Sixteen unrelated patients (6 men, 10 women) with a clinical diagnosis of STD/FF were included in the study. Patients’ ages ranged between 21 and 56 years (mean, 38.5 ± 12.5 years). All patients underwent general clinical and ophthalmic examinations. These included best corrected visual acuity with a Snellen projection chart, slit lamp examination of the anterior and posterior segments, direct and indirect ophthalmoscopy and retinal biomicroscopy, and applanation tonometry. Fluorescein angiography, visual field testing (Goldmann and Humphrey Statpac 30-2; Humphrey Field Analyzer; Humphrey Instruments, Dublin, CA) and ganzfeld electroretinography (according to International Society for Clinical Electrophysiology of Vision [ISCEV] standards
18 ) were also performed in all patients. STD/FF diagnosis was based on clinical history, ophthalmic examination, fluorescein angiography, and ganzfeld electroretinography. All patients met the following inclusion criteria: no history of concomitant neurologic or metabolic diseases; no concomitant ocular disorders (including optical media opacity, optic neuritis, amblyopia, and glaucoma); best corrected visual acuity of 0.1 or more, refractive errors less than ±3 D (spherical equivalent); stable central fixation, as evaluated by the Visuskope (Heine, Germany), and no history of medication that can affect macular function (e.g., chloroquine).
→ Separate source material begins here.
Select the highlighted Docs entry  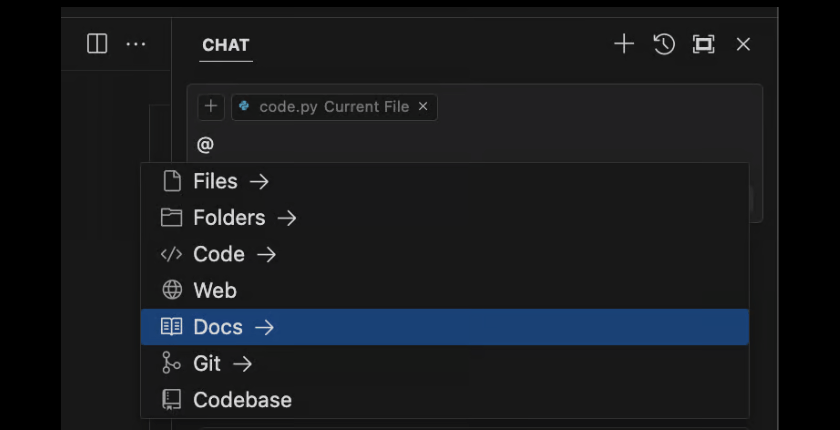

None of the patients enrolled in the study had clinically detectable optic nerve pallor. Clinical and demographic data of individual patients are reported in
Table 1 . At clinical examination, six patients showed phenotype I, according to the classification used by Fishman et al.,
5 with an atrophic foveal lesion, localized perifoveal white flecks, and no absence of choroidal circulation (silent choroid). Eight patients had phenotype II, with more diffuse white flecks and a silent choroid in the macula and/or midperiphery, and two patients had phenotype III with atrophic-appearing changes in the RPE. In the latter two patients, STD/FF diagnosis was supported by fluorescein angiograms performed 8 years before enrollment in the study, and showing, at that time, many confluent flecks in the macular region. Visual acuity ranged 0.1 to 0.8 in patients with phenotype I, 0.1 to 1.0 in those with phenotype II, and 0.1 in those with phenotype III. Ganzfeld rod and cone-mediated electroretinograms were normal in 10 patients, and only mildly abnormal (<30% amplitude reduction of b-wave, <5 ms time-to-peak b-wave delay) in the remaining 6 patients. Eight patients
(Table 1) had a central scotoma, as defined by the presence of more than two points with a sensitivity loss of more than 5 dB within the central 10° in the field analyzer 30-2 threshold test.